Many of these pieces feature movement and dance, reflecting Louis’s background in physical theatre. ‘My works are often quite emotive and not cerebral,’ he says.
‘I think the northern rivers has grown its appetite for adventurous theatre and for home-grown works. Along with juggling the mix of home-grown projects, and associate artists, I am always looking to source works to speak to our region in direct ways.’
One of the pieces Louis is excited about is Peepshow by Brisbane-based company Circa. ‘It’s their premiere. They are bringing it here before it does its national tour.’

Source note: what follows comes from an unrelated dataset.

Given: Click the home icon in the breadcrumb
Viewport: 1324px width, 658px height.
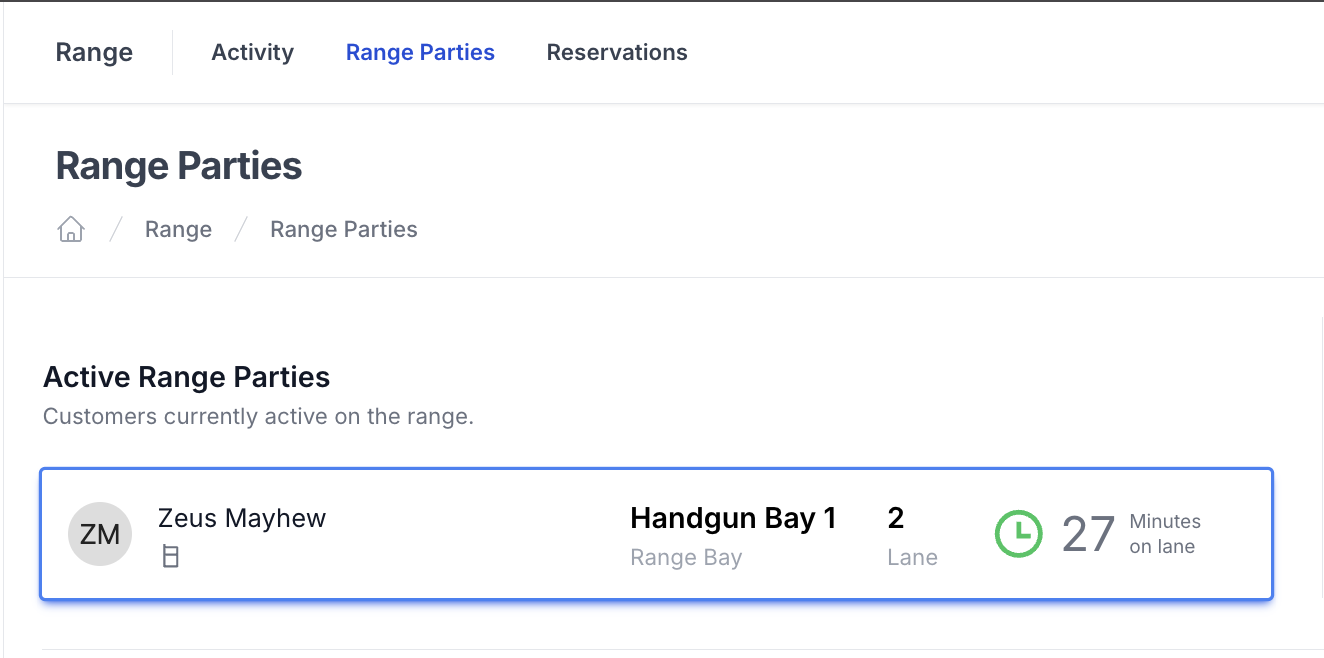Looking at the screenshot, I should 70,229.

Other pieces for 2018 include Paul Capsis in his award-winning portrayal of Quentin Crisp in Resident Alien; and Catherine McClements in The Events, a Belvoir, Malthouse Theatre and SA State Theatre Company co-production that will feature a local choir.
For young people and families there’s the 78-Storey Treehouse, the newest, biggest blockbuster in the Treehouse series; 360 ALLSTARS created by local multi-instrumentalist Gene Peterson featuring world champion BMX riders, breakdancers and freestyle basketballers in a radical urban circus; two inventive and hilarious re-imaginings of classic fairy tales with Red Racing Hood and Big Bad Wolf.
A new initiative is the studio theatre, where audiences can get up close and personal with shows such as A Prudent Man and Misconceived.
Go online to check out the new season.
While you are there make sure you check out Djurra, NORPA’s new dance theatre work inspired by a Bundjalung cartoon story, 29 Nov till 2 Dec at 7.30pm.